**DOCUMENTO FUENTE:**

....

Crítica de Camilo Landestoy de la obra "La Edad de la Ciruela" del Teatro Estudio de la 37. Compartida en el espacio "La Incubadora" del festival Lo Que Parió El Bobo.
LA EDAD DE LA CIRUELA
"Cuando la memoria se intoxica con recuerdos rancios"
El Teatro Estudio La 37 por las Tablas ha presentado un lúdico montaje de la emblemática obra de teatro del argentino Arístides Vargas. María Ligia Grullón, su directora – a quien le debemos un valiente y constante activismo teatral en Santiago – ha permitido que una vez más la historia de tres generaciones de mujeres en una familia de sueños truncos y deseos frustrados se nos revele por medio de la nostálgica correspondencia entre dos hermanas.
Las dos jóvenes actrices que dan cuerpo y voz a la casi decena de personajes sonEstefany Vasquez; memorable por su maquiavélica Celina y esa chispa de picardía con que interpreta a la belicosa criada Blanquita; y Astrid Gómez; cuya versatilidad se hace notar al pasar con aparente facilidad de una Eleonora de influencia “chilindrinesca” al trato frío y seco de Francisca para después culminar en la histeria cómica de su inolvidable abuela María.
Ellas dos aportan al montaje una frescura peculiar. En sus interacciones reside la gracia que sólo se logra por medio de la confianza plena en el compañero, la misma que se evidencia por la química innegable en escena, y que se ha venido nutriendo por más de un año de maduración de la puesta.
Sus actuaciones, que se alternan entre el estilo caricaturesco y el naturalista, resultan muy agradables, aun cuando sufren de un exceso de psicología que las acerca momentáneamente al cliché acartonado. No obstante, en ellas se vislumbra la figura del relevo teatral que nos convida a todos a este encuentro.
El público irrumpe en un espacio de representación detenido en el tiempo en el cual presenciamos a dos vivas criaturas de la memoria retozar entre canciones de la infancia y risas inocentes. Ciertamente la nostalgia del ayer es evocada de inmediato, reclamando su protagonismo en el planteamiento filosófico de la obra. Un juego de luces inicial ayuda a crear la idea de lo ilusorio, aunque en lo adelante el recurso rara vez alcance a reclamar su potencial en cuanto elemento de rol dramático. La escena, por otra parte, no queda exenta de elementos simbólicos. Entre ellos destaca un mosquitero que nos habla claramente del refugio de la infancia; pese a que el objeto no logra defender su pertinencia en escena, sí da cuerpo a una poderosa visual a inicios de la obra. Así mismo tenemos un viejo juego de valijas que a la vez que sirve de escenografía móvil, significa secretos familiares que los personajes han insistido en ocultar hasta el punto de creer que los han desaparecido por completo. En fin, que estas valijas que conforman el escenario concreto son también la representación conceptual de las memorias rancias que constituyen la historia.

....

**CONSIGNA 1:** Extrae de la crítica de La Edad de la Ciruela el fragmento que empieza en "El Teatro Estudio La" y termina en "entre dos hermanas.".
**CONSIGNA 2:** Enumera los personajes que, según la crítica de La Edad de la Ciruela, interpretan las dos actrices.
**CONSIGNA 3:** Continúa la crítica de La Edad de la Ciruela a partir de su última oración.
Las filas provienen de otra fuente.

Entradas de señalamiento de palabras y elementos:

....

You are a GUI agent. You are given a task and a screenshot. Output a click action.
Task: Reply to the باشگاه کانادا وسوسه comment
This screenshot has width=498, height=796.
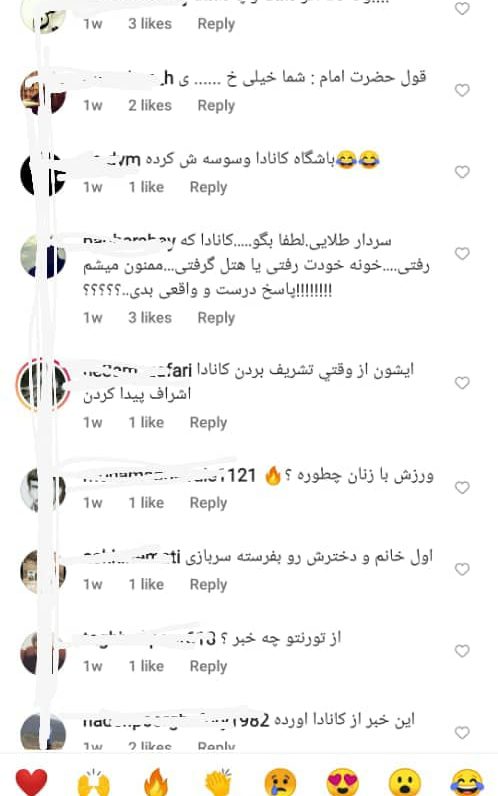click(208, 187)
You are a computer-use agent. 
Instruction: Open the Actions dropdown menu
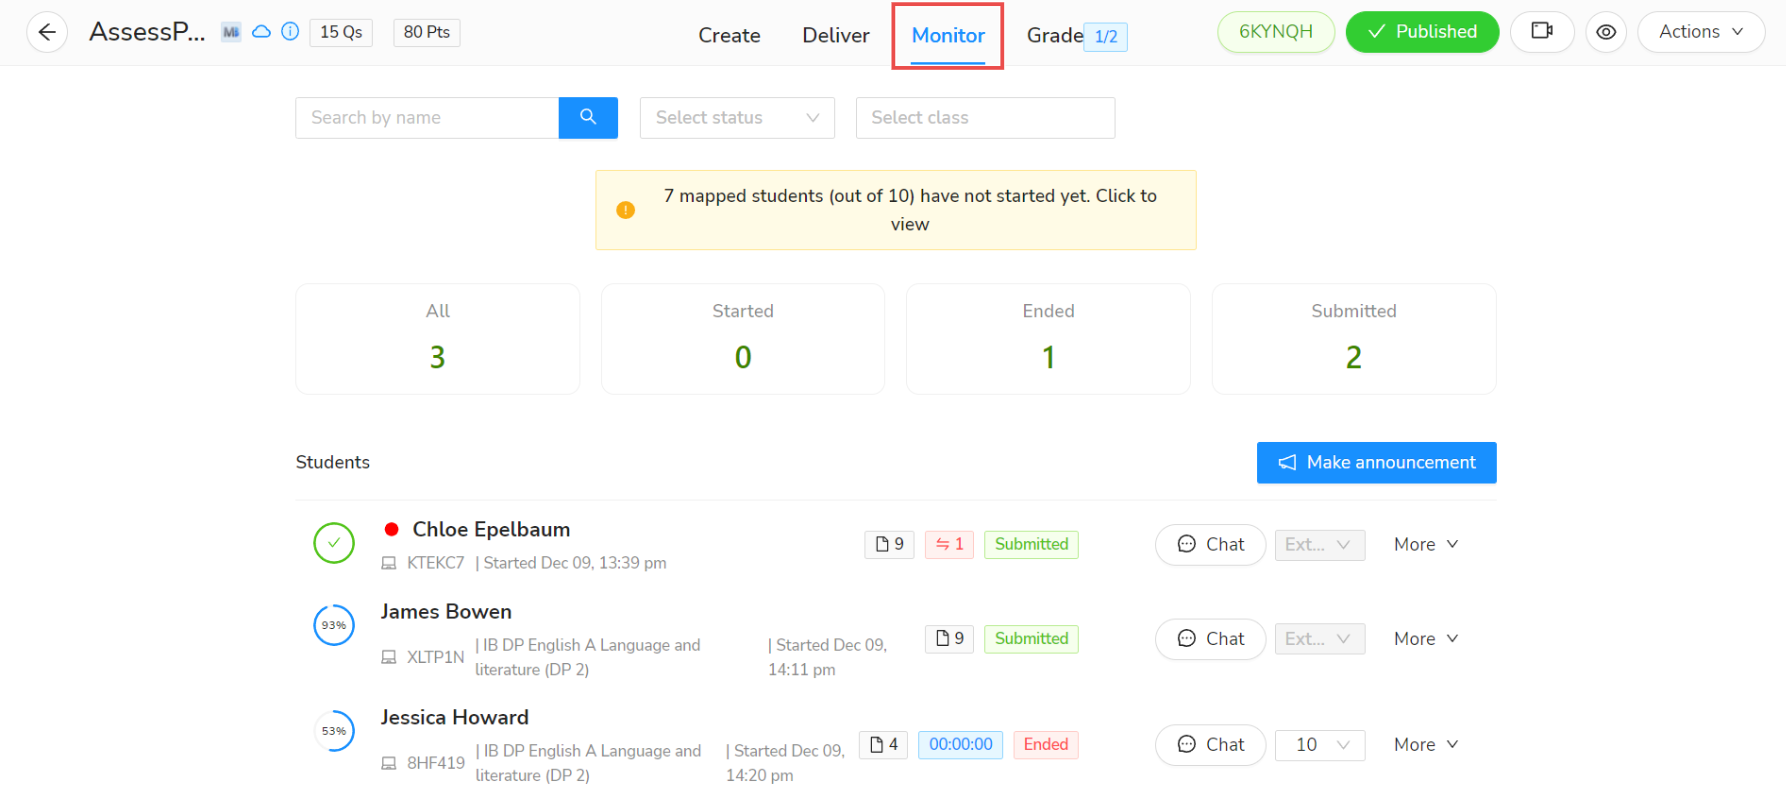click(x=1700, y=31)
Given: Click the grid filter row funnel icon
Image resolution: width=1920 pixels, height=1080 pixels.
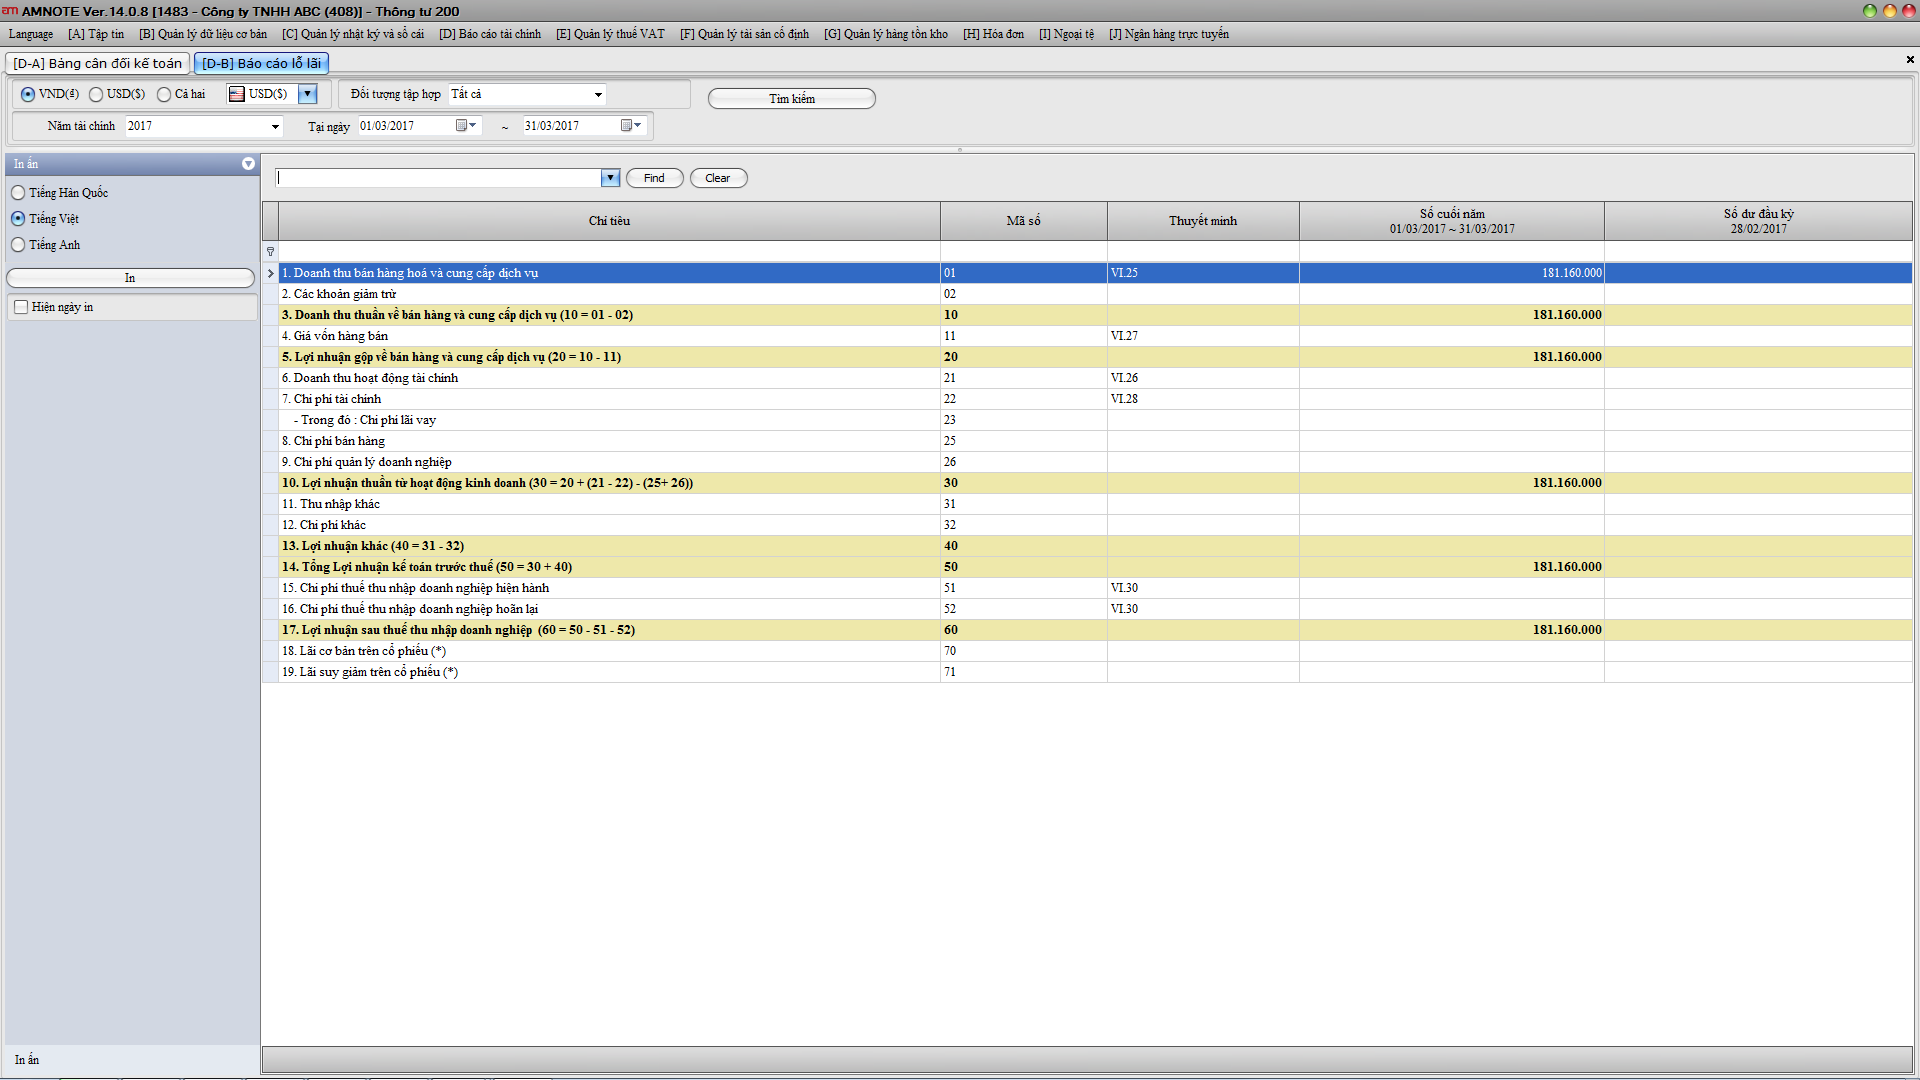Looking at the screenshot, I should [270, 252].
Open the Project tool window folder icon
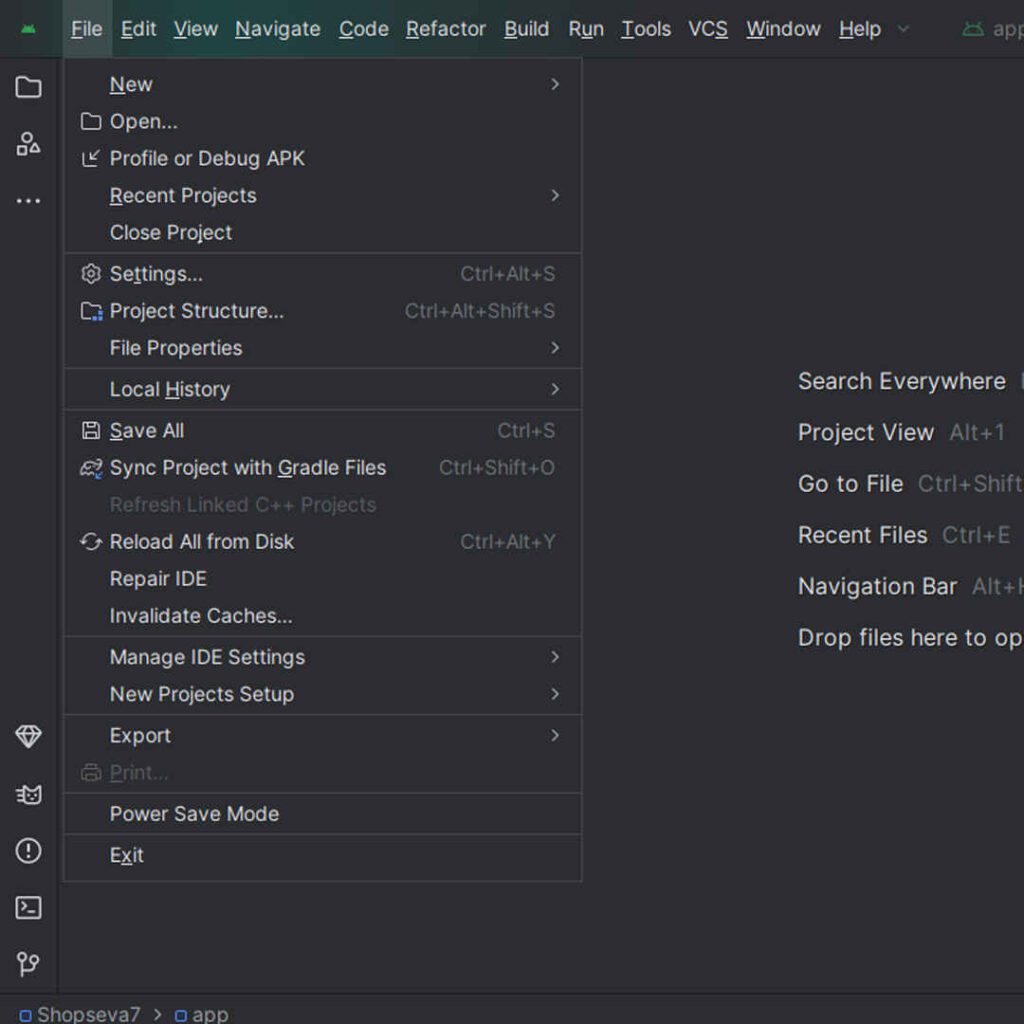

....

**RESULTADO 1:**
El Teatro Estudio La 37 por las Tablas ha presentado un lúdico montaje de la emblemática obra de teatro del argentino Arístides Vargas. María Ligia Grullón, su directora – a quien le debemos un valiente y constante activismo teatral en Santiago – ha permitido que una vez más la historia de tres generaciones de mujeres en una familia de sueños truncos y deseos frustrados se nos revele por medio de la nostálgica correspondencia entre dos hermanas.

**RESULTADO 2:** Celina, Blanquita, Eleonora, Francisca y la abuela María.

**RESULTADO 3:**
Desde el punto de vista técnico, el vestuario cumple con la finalidad primaria con la que ha sido concebido: el de ser práctico y funcional al permitir el ágil paso de las actrices de un personaje a otro. De un modo similar, el universo sonoro de la puesta – compuesto entre otras cosas por suaves acordes de piano, interesantes construcciones orales de las actrices y un violín desafinando – ocupa un rol casi ornamental, limitándose en su mayoría a acompañar ciertos momentos de carga dramática, y haciéndonos echar en falta aquella posibilidad del discurso paralelo que nos puede brindar la sonoridad en el teatro, y que contribuye al carácter polisémico al que nos debemos acercar con más ahínco en la contemporaneidad.
Un punto más atinado del montaje es el de las transiciones entre escenas, caracterizadas por la sensación de que un plano de la memoria se yuxtapone a otro, “contaminándose” una acción con la siguiente hasta alcanzar la transición completa. El efecto logrado es apreciado por su simpleza, y por ello merece elogios tanto la directora por la concepción del recurso como las actrices por su impecable ejecución. Aunque cada escena posee su ritmo particular, es un acierto más del montaje que en el ensamblaje de las mismas se note una fluidez homogeneizadora que convive armoniosamente con la ya famosa estructura fragmentada que propone el autor. De esta forma, María Ligia ha dotado a la obra de una progresión dramática que a mi entender Arístides no ha conseguido establecer en su idiolecto dramatúrgico.
La propuesta no muestra deseos de recaer en grandes efectos técnicos, ni parece buscar la exaltación que provoca en el público la sorpresa o el riesgo escénico, más bien se vale de la dulzura de la sutileza en sus soluciones, del encanto inocente que tienen unas pocas plumas al caer al suelo por ejemplo.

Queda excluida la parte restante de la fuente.